Even little 7s don’t know how to process grief and look to the possibility of what the future holds. A new turtle would make it all better, it seemed. My mom didn’t flush Tootie down the toilet but, in her wisdom, made me stay with the moment and talk about Tootie as something I had feelings for…something I loved. She, as a type 2, processes everything through feelings-her own as well as the ones she assumes those she loves must be feeling. Type 7s process by thinking and planning for the future…hard feelings tend to get in the way. She wanted me to feel. I wanted to get on with life. It was a pivotal moment in both of our lives.
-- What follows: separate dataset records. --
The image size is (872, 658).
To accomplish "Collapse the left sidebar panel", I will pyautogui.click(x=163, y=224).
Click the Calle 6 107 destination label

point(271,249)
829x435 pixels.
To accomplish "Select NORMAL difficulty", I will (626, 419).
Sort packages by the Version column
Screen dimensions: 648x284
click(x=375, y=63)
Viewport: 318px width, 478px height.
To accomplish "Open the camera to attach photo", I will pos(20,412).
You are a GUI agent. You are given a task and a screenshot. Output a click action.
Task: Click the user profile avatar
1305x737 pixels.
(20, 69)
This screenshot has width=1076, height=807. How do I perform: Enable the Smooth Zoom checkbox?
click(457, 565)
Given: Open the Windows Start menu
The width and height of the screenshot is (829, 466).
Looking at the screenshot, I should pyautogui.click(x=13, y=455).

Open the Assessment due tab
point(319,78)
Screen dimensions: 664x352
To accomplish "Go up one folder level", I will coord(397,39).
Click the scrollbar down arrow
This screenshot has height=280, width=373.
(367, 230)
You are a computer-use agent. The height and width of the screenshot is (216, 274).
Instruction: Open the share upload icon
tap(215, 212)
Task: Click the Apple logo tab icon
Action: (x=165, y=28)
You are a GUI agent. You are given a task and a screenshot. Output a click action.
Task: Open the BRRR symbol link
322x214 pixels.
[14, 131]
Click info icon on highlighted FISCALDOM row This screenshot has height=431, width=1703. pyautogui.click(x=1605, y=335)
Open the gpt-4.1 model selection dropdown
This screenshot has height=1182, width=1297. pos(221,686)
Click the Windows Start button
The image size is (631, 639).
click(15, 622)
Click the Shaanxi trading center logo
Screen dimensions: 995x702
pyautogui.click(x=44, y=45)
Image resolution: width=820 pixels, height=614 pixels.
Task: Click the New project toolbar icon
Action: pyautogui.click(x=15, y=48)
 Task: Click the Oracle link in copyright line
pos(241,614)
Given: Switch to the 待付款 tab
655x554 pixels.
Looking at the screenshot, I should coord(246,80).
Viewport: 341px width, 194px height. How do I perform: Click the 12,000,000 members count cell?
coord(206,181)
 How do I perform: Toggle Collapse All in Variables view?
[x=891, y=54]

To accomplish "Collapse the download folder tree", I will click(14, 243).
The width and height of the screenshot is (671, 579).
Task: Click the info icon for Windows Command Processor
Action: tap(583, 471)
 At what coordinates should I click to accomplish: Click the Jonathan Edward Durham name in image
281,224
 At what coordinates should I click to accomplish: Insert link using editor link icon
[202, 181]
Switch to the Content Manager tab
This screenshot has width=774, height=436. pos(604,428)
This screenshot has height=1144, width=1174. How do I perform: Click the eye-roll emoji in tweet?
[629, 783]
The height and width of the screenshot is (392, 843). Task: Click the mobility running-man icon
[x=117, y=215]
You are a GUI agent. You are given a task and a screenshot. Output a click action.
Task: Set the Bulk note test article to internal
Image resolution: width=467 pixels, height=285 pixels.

I don’t remember much about the event other than from my mom who has shared the story with me many times. Little 7s don’t want to stay anywhere too long, including the past, but she knew, intuitively, that this was a sneak peek into my personality. Without the language of the Enneagram to put words with these actions, without understanding what my fears or motivations were, she knew my energy was different from hers.
Learning to observe these energies in our littles is such a gift to both the child and the parent as it helps us to understand how we all navigate feeling safe and how we attempt to get our needs met in this big, big world. In Enneagram language, these energies are called ‘Stances’. If the subject of Stances is new and you’d like to know more in relation to observing them in children, I invite you to read my Blog entitled “No Girls Allowed”. Knowing this one piece of information can make such a difference.
Look for the signs…they’re everywhere.